--- start SUPPLIED RECORDS ---
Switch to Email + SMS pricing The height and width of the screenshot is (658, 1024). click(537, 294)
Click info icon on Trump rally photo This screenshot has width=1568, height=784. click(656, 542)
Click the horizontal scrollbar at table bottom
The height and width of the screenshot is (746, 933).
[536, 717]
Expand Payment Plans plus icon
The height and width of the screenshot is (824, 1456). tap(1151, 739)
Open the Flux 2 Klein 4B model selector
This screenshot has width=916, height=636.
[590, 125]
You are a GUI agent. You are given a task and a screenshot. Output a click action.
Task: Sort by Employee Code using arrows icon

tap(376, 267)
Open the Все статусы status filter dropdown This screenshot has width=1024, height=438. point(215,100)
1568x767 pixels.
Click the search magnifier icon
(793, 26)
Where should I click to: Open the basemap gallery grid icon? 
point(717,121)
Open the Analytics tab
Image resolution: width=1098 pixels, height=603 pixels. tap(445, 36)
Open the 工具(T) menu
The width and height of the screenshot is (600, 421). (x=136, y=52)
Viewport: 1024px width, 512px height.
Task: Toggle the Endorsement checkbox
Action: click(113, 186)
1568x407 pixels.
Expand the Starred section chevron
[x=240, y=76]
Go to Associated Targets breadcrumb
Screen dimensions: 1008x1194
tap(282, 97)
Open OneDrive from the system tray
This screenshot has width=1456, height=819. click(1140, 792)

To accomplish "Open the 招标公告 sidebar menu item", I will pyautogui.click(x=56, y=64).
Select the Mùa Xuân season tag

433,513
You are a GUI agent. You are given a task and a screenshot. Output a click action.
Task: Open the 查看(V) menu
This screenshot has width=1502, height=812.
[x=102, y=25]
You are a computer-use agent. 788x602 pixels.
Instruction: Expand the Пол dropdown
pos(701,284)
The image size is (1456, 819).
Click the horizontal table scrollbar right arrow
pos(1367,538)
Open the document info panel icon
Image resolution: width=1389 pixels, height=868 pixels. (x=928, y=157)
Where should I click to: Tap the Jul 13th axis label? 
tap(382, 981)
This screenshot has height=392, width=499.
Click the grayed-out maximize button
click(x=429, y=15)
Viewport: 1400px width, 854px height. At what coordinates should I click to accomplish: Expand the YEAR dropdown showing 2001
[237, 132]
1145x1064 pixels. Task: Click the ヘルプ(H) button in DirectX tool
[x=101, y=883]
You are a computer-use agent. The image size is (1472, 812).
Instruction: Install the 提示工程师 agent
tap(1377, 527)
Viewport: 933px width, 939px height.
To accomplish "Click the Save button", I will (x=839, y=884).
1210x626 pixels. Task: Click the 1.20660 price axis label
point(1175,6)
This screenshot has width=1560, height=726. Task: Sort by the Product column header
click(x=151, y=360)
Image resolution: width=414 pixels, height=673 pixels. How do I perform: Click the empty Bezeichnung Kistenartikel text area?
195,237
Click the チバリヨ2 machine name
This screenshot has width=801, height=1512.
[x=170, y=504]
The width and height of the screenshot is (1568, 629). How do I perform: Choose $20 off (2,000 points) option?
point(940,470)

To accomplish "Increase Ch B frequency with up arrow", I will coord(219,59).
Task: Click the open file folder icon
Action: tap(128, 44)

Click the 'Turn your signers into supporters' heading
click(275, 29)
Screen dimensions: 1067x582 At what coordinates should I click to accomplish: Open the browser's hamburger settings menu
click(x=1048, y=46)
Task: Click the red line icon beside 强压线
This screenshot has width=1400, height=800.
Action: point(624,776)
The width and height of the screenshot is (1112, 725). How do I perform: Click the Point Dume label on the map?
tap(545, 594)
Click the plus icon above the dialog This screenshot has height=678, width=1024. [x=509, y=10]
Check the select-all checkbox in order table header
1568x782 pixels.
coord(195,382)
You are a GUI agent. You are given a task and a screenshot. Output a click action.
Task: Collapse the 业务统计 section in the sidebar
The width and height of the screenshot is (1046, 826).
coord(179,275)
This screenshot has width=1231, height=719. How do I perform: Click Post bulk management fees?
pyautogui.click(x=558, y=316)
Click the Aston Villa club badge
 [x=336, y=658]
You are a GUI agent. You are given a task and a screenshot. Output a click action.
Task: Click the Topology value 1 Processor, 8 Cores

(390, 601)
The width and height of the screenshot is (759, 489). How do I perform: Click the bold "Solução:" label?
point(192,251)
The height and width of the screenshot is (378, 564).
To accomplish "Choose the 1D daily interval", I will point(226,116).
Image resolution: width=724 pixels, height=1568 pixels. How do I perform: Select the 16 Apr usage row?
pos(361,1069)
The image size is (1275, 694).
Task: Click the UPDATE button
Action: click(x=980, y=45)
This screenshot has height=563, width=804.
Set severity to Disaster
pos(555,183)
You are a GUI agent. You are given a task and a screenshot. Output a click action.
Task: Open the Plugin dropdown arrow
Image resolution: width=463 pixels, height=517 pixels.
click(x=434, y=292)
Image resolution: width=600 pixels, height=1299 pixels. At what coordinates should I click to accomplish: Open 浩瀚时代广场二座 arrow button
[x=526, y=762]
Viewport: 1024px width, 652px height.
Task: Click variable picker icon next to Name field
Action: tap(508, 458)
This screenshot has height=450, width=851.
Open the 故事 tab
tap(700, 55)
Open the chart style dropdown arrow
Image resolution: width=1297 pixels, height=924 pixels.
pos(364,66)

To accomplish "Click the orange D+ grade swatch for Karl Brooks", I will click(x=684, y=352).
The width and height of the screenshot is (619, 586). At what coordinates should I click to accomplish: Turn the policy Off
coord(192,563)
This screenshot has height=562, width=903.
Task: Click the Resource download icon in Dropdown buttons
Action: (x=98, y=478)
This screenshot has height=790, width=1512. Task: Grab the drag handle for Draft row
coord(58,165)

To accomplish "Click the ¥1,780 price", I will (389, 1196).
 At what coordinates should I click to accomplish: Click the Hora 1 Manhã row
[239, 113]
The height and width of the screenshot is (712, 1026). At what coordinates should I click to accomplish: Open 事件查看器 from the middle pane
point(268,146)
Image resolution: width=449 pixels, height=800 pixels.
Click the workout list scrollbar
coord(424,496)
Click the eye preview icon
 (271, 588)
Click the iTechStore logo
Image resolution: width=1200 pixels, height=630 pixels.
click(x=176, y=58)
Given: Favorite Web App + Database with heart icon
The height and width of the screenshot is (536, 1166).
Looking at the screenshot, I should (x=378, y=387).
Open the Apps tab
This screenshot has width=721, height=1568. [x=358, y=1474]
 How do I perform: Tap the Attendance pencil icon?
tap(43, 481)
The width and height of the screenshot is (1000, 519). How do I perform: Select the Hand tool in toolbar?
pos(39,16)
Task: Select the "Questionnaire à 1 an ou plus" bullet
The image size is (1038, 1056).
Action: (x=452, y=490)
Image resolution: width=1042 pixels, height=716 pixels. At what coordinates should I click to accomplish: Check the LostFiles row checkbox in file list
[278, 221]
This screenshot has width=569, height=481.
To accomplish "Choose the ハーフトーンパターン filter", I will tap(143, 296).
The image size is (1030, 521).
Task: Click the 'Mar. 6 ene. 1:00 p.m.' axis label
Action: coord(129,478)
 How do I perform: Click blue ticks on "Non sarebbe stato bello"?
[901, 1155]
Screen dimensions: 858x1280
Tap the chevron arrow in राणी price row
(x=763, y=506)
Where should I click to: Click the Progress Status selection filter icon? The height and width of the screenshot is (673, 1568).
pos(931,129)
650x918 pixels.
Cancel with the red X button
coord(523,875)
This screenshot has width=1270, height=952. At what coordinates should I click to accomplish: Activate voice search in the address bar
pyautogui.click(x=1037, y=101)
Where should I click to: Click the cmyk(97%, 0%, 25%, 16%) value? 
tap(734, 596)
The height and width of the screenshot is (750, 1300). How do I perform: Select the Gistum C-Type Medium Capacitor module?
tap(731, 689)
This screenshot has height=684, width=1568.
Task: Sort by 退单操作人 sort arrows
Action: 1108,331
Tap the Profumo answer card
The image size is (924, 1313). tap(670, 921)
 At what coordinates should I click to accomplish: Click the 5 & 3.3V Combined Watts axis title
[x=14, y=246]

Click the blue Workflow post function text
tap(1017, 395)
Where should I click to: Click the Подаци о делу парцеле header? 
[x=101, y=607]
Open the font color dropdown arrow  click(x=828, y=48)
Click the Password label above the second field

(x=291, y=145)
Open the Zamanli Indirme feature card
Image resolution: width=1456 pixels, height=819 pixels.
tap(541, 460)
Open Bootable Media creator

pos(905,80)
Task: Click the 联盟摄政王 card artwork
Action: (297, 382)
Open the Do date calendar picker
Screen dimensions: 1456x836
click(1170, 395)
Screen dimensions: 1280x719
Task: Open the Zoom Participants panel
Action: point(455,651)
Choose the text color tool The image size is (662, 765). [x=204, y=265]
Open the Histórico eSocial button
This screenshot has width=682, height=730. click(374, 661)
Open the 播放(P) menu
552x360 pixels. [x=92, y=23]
--- end SUPPLIED RECORDS ---
WHAT IS EXPECTED: Reproduce the records verbatim, beginning at the very first line and ending with the line that contains "Click info icon".

TASK SOLUTION:
Switch to Email + SMS pricing The height and width of the screenshot is (658, 1024). click(537, 294)
Click info icon on Trump rally photo This screenshot has width=1568, height=784. click(656, 542)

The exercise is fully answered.